Six weeks after a group of women launched the “Piso para sa Laban ni Leni,” which was meant to raise funds for the second tranche of the filing fee to counter the election protest against Vice President Leni Robredo, the campaign has been able to raise P6.5 million. This is less than P1 million short of the needed P7.4 million.
But the other day, the Supreme Court, sitting as the Presidential Electoral Tribunal (PET), rejected the group’s petition to intervene by remitting the amount directly to the body.
The women said they are fighting back. After all, the campaign was not just about helping Robredo fend off the protest filed by defeated vice-presidential candidate Bongbong Marcos. It was also about ordinary citizens defending and asserting their right to protect their votes.
“We cannot just accept the decision of the PET and ignore the passion with which the public joined this crusade. For this reason, we are availing [ourselves] of the remedies granted by law and will be filing a motion for reconsideration within the period allowed,” said the group’s legal counsel, Pingki Bernabe.
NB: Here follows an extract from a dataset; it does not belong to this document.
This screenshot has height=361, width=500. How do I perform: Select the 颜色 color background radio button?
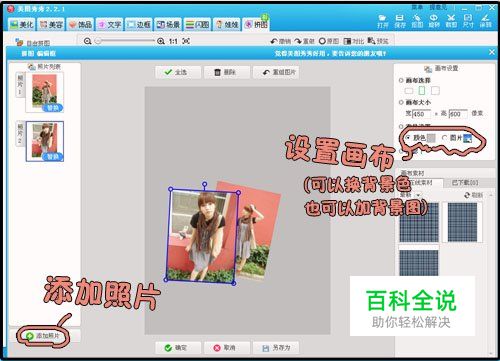[408, 137]
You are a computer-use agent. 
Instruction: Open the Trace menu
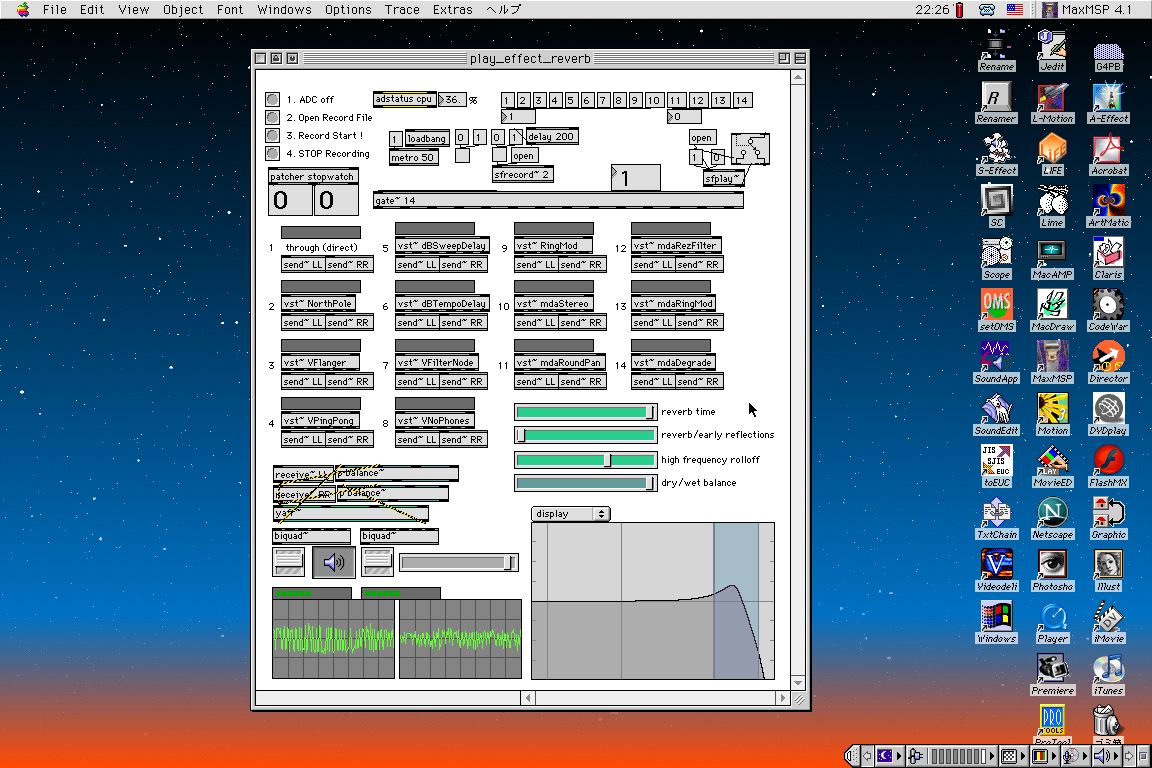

The fund-raising campaign drew the support of 25,000 Filipinos here and abroad who believe in the Veep’s mission. The organizers said they were “overwhelmed” by this show of support, including contributions ranging from P1 to P10,000 to P100,000 to P1 million “from people from all walks of life—tricycle drivers, market vendors, students, OFWs, housewives, NGO workers, business executives, and others.”
Indeed, the “story” is not just about the money that was raised, certainly a paltry sum compared to the P66 million plus that Marcos paid without apparent difficulty.
Bigger than the money involved are the stories of the folks who in many instances scraped an amount together to do their bit to help Robredo.
There is Adrienne, who, though still recovering from open heart surgery, donated a modest amount “to protect my vote,” she said. Sofia queued for over an hour at a branch of Banco de Oro just to deposit her donation. A tricycle driver named Castelo gave P100 for the same cause, while a waiter, spotting a plastic bottle on the table labeled “Piso para sa Laban ni Leni,” took the P20 tip left him and dropped it into the bottle. Bong, who lives in a coastal area, rode a banca to get to the mainland and deposit his donation through G-Cash.
Even the millennials jumped into the campaign. Tina sent in her donation which, she said, were her savings for a planned vacation. And the family of Magellynn pooled together P5,000 to join the cause.
Other donors may have faced less difficulty in raising the money. But all of these Filipinos were motivated by the same zeal: to see that their vote for vice president was not nullified or defeated by a billionaire who felt entitled to the office.
Organizers of the “Piso para sa Laban ni Leni” say they will stop accepting contributions by Monday, Aug. 14, “to give leeway to contributions which may still be in transit.” Should they lose their appeal, they say, the money will be turned over to “Angat Buhay,” the Vice President’s social amelioration program.
Robredo’s legal adviser Barry Gutierrez said they are already preparing to raise the amount themselves. “VP Leni won clearly, convincingly, and legitimately, and will avail [herself] of all legal remedies to defend the mandate she received from our people,” Gutierrez added. He thanked the “Piso” organizers for their independent initiative “for which we are deeply grateful.”
At this point in time almost all “eyeballs” are on the dispute between Commission on Elections Chair Andy Bautista and his estranged wife Patricia. In the heated exchange of accusations and counterclaims, including imputations of hidden wealth, an extramarital affair and the existence of a “third eye,” the name of Bongbong Marcos has cropped up, mainly because Ms Bautista’s lawyer is a good friend of the defeated vice-presidential candidate. Is the marital spat just a conflict between husband and wife? Or are Robredo, the Comelec and the conduct of the 2016 elections the ultimate targets? The timing is suspicious indeed.